Green Key 2012 it's finally here! Freshmen, this is the weekend without rules that upperclassmen have bragged about. And everyone else, well, you should know the drill by now: pre-gaming breakfast followed by day-raging at Block Party and then Keystone for dinner, right? Because if there's one Dartmouth event that embodies the harsh criticisms recently leveled at the College's drinking culture by a certain magazine that shall not be named, Green Key must top the list.
For what is Green Key without drinking? Once upon a time, it was a weekend based at least loosely on the sort of tradition that we normally reserve for Homecoming and Winter Carnival ostensibly a celebration of the College's mantle passing from the senior class to the juniors who were to replace them. Over the years, the weekend has morphed into its modern incarnation one of the biggest and most renowned college spring weekends in the Northeast, with revelry drawing musical acts as divergent as The Dean's List and Blue Mountain Bustdown. Its three signature parties (Gammapalooza, Block Party and Lawn Party) see our fraternities throw down untold sums of money on entertainment and alcohol. Webster Avenue will even be closed to vehicle traffic on Friday afternoon to protect the hundreds of students who will congregate in front of Phi Delt, water bottles in hand.
Considering all of this, an outsider might be quick to label Green Key as an exhibition of the College's worst excesses and cliches binge drinking, "booting and rallying" and general debauchery. To some extent, this outsider would be right, given that a solid majority of campus, and probably most affiliated students, embrace Green Key as an excuse to ignore normal standards of behavior and drink like there's no tomorrow. I won't lie and say that this wasn't my philosophy last spring in a wholehearted embrace of the weekend's do-it-for-the-story mentality, I allowed a friend to convince me that we should stay up through Friday night into the following day to attend a certain "Convention" that was to begin at 5:55 a.m. on Saturday. We accordingly spent the hours from 2 a.m. to 5 a.m. gallivanting around campus gathering more friends to join us.
Green Key is indeed a weekend like no other at Dartmouth it is a far cry from "real life," to employ the popular cliche. But objectively speaking, is it really such an absurd outlier, especially when compared to other schools? In my very unscientific research on Facebook and in talking to high school friends, I've deduced not only that many colleges have spring weekends, but also that each of them revolves around alcohol consumption and live music. On a national level, Dartmouth students are far from unique in their desire to celebrate the arrival of spring.

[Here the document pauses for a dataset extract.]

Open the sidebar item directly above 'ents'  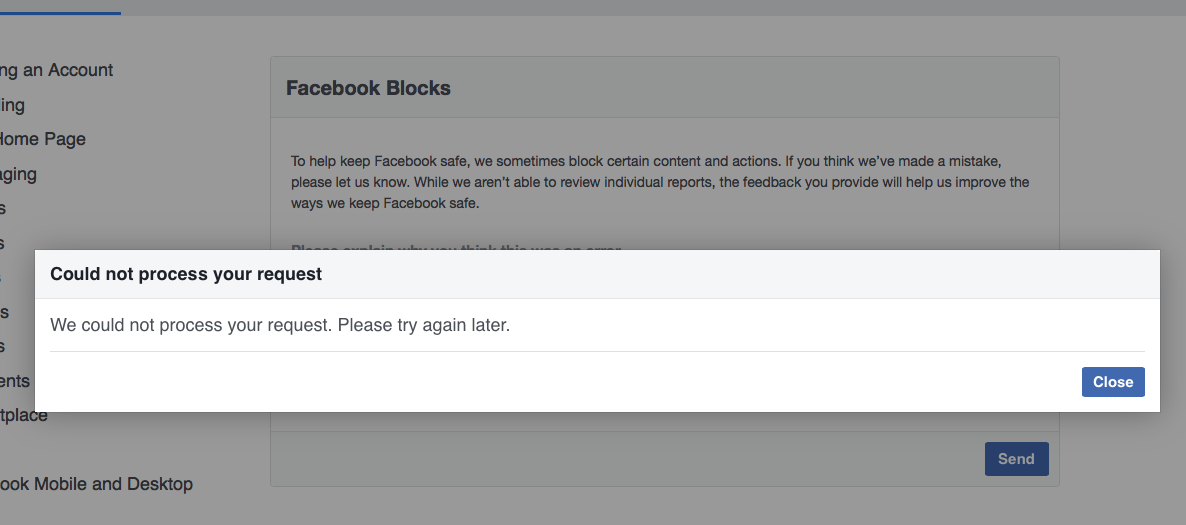(3, 346)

Take the University of Pennsylvania, one of our fellow Ivy institutions. Penn's Spring Fling is undisputedly the "largest college party on the East Coast" and is even formally sponsored by the university's Social Planning and Events Committee. Its carnival games and food are staged on Penn's main campus green while its quad has hosted musical acts like Third Eye Blind, Ludacris and Kid Cudi, along with this year's guests, Tiesto and Passion Pit. Its fraternities, which typically consist of a chapter house plus two or three off-campus sites, sponsor additional events at off-campus venues. To be sure, Fling is both more prominent and more beer-soaked than Green Key and certainly receives a greater deal of official support from the university's administrative coffers. Compare this to our College on the Hill can you imagine if we tried having a concert on the Green? Programming Board couldn't even book Leverone when Avicii came to Hanover last term.
There are two important things to remember heading into this Green Key. First, simply embrace the atmosphere and have fun. Second, just like with lots of issues on this campus, it is time that we get off of our high horses and recognize that many of the problems that we often whine about in Collis and on the pages of this paper binge drinking, in this case are not isolated phenomena. When one combines thousands of college-age kids with great weather, freely flowing alcohol and live music, the result is literally intoxicating fun.
So if you are still standing (in a basement) by 10 p.m. on Saturday, I salute you. Enjoy the awesome beast that is Dartmouth's Green Key.